Ich hatte Akteneinsicht beantragt und um Übersendung der Akten an unsere Kanzlei gebeten. Der Richter schreibt mir zurück:

wird Ihnen auf Ihren Antrag vom 21.01.2009 Akteneinsicht durch Mitnahme der Akten in Ihre Kanzleiräume für drei Tage bewilligt. Die Akten können – nach vorheriger telefonsioher Terminabsprache auf der Geschäftsstelle der Abt. 123 Raum X 123 , Tel. 030-9014 1234 abgeholt werden. Ein Rechtsanspruch auf Aktenübersendung besteht nicht. Eine eventuelle Einlassung bitte ich bis spätestens 28.02.3009 abzugeben.

Übersetzt heißt das: Verteidiger, hol Dir das verdammte Zeug die Akten doch gefälligst selbst hier ab!
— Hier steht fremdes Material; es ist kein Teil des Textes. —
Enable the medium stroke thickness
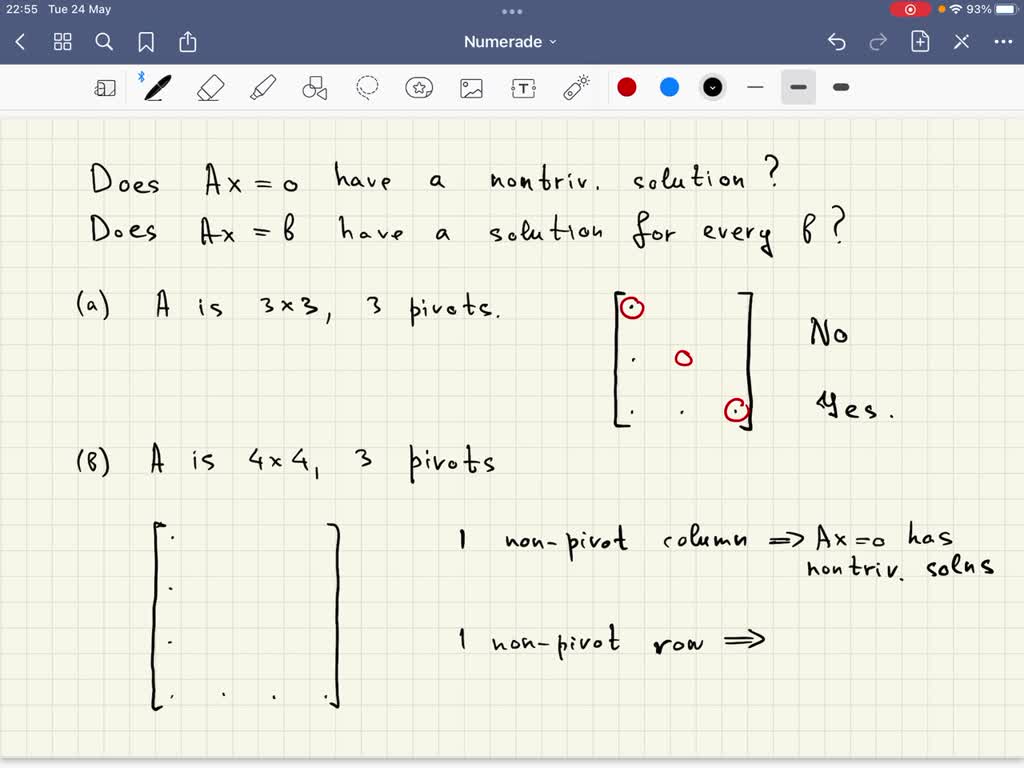Screen dimensions: 1024x768 pos(798,87)
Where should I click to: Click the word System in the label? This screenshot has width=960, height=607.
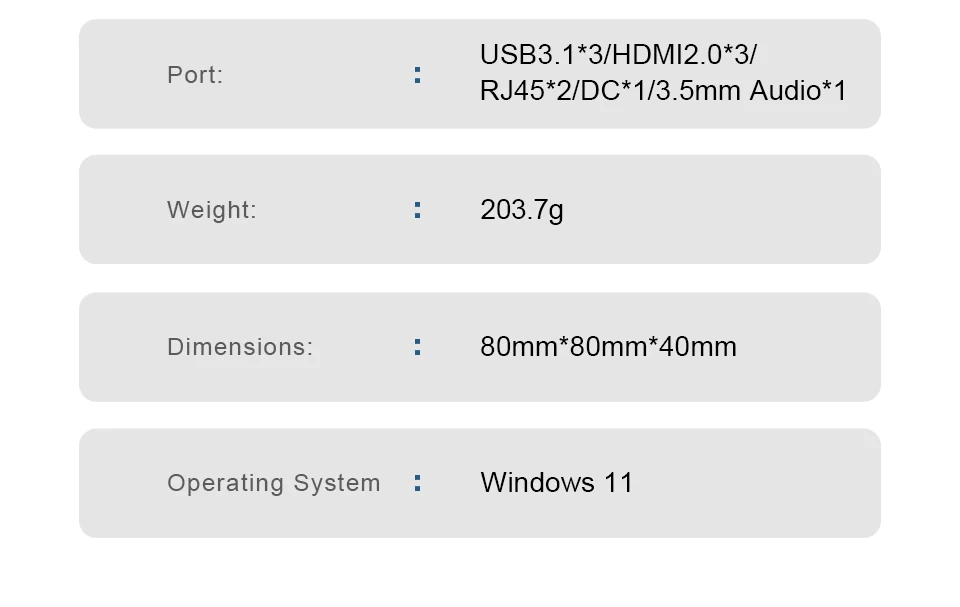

Gibt es jetzt noch einen Grund, warum ich der Bitte des Richters entsprechen soll, ihm eine Verteidigungsschrift mit den Beweis-Anträgen so rechtzeitig zukommen zu lassen, daß er die Hauptverhandlung entsprechend vorbereiten kann?

Oder warte ich damit bis zum 28.02.3009. (Auch weil das dem Mandanten nicht schadet und er nichts dagegen hat, wenn sich das mit der Verurteilung noch etwas hinzieht.)

(Anmerkung: Nein, ich habe mich hier nicht im Jahr vertippt!)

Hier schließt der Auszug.